For engineering workflows like converting JavaScript to TypeScript, you can use a similar stack in Node.js.

// index.js (Node.js snippet)
const { Ollama } = require("@langchain/community/llms/ollama");
const { Chroma } = require("@langchain/community/vectorstores/chroma");
const { OllamaEmbeddings } = require("@langchain/community/embeddings/ollama");

async function run() {
  const embeddings = new OllamaEmbeddings({ model: "mxbai-embed-large" });
  const vectorStore = await Chroma.fromDocuments(docs, embeddings, {
    collectionName: "code-examples",
    url: "http://localhost:8000",
  });
  
  const model = new Ollama({ model: "qwen2.5-coder:0.5b" });
  // ... proceed to query and generate
}

Comparison: Local RAG vs. Cloud RAG

Aspect	Local RAG (Our Build)	Cloud RAG (OpenAI/Anthropic)
Data Privacy	100% Private (On-Prem)	Subject to Provider Terms
Cost	Free (Infinite Tokens)	Pay-per-Token
Latency	Ultra-Low (Localhost)	Network Dependent
Customization	Full Control (Models, Chunks)	Limited to Provider APIs
Offline Use	Supported	Not Supported

Evaluating with Ragas

Why evaluate? Retrieval and prompts often "look right" but produce subtly wrong answers. Ragas quantifies this with five critical dimensions:

Faithfulness: Does the answer stay true to the retrieved context?
Answer Correctness: Is the answer factually accurate?
Answer Relevancy: Does the answer directly address the user's prompt?
Context Precision: Are the retrieved chunks truly relevant?
Context Recall: Did we retrieve all necessary information?

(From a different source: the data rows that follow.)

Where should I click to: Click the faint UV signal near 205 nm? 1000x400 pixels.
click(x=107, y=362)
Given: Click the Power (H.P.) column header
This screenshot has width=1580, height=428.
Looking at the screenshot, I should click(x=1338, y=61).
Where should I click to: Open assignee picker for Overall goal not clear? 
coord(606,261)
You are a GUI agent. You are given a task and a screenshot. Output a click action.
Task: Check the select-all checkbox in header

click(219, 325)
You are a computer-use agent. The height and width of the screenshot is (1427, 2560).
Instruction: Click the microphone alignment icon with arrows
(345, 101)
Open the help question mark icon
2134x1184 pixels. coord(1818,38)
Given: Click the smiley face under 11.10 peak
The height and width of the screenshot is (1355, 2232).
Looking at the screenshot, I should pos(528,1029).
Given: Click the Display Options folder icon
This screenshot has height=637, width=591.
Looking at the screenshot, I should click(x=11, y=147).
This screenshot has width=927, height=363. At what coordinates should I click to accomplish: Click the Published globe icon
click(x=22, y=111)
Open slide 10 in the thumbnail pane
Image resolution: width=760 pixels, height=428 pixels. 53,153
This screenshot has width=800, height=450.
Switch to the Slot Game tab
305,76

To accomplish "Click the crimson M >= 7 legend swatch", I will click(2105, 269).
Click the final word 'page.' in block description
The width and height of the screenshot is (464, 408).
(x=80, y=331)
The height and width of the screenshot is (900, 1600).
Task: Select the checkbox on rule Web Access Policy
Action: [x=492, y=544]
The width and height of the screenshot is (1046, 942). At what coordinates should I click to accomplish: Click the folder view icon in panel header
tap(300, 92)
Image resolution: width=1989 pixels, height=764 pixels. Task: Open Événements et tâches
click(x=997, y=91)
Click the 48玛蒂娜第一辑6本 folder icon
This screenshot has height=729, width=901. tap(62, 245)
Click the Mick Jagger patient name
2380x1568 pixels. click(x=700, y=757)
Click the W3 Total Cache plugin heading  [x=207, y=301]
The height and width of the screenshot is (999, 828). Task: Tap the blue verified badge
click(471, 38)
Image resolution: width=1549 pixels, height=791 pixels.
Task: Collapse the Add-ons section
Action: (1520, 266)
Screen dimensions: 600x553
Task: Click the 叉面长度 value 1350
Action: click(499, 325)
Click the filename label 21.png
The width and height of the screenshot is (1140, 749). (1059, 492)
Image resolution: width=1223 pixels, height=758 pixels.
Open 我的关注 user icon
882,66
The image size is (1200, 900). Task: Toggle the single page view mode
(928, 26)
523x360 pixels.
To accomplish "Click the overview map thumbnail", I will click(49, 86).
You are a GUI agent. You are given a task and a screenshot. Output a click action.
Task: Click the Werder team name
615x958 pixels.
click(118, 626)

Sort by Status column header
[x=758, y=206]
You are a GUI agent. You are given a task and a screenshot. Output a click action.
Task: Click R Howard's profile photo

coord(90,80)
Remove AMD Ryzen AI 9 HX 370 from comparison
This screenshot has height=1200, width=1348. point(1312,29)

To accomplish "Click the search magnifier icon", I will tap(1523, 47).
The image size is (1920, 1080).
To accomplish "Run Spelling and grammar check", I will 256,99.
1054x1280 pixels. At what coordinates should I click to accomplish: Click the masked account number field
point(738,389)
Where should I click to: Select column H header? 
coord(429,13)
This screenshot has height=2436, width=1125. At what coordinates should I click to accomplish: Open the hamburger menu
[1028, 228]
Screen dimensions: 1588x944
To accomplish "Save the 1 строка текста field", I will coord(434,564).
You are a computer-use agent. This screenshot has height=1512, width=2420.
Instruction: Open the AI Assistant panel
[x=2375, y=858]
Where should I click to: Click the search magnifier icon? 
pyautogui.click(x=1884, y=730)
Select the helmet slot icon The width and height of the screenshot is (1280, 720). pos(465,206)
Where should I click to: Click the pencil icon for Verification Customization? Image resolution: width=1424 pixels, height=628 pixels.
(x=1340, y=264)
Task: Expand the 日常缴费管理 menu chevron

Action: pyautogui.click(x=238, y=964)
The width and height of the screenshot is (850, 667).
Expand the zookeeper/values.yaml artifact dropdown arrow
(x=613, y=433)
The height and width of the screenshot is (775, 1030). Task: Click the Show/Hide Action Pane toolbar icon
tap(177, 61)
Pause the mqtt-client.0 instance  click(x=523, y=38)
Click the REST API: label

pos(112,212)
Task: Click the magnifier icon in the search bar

Pro Tip: If local evaluation times out, you can use a hosted LLM (like GPT-4o) as the evaluator while keeping your actual application and data 100% local.

Production Checklist

Chunking: Start with 750/200 for prose or 500/100 for granular data. Tune by spot-checking summaries.
Retrieval: Use MultiQueryRetriever when single-query recall is thin.
Persistence: Use a stable persist_directory or the Chroma Docker server to avoid re-indexing.
Models: Llama 3.2 is excellent for general chat; use Qwen 2.5 Coder for development tasks.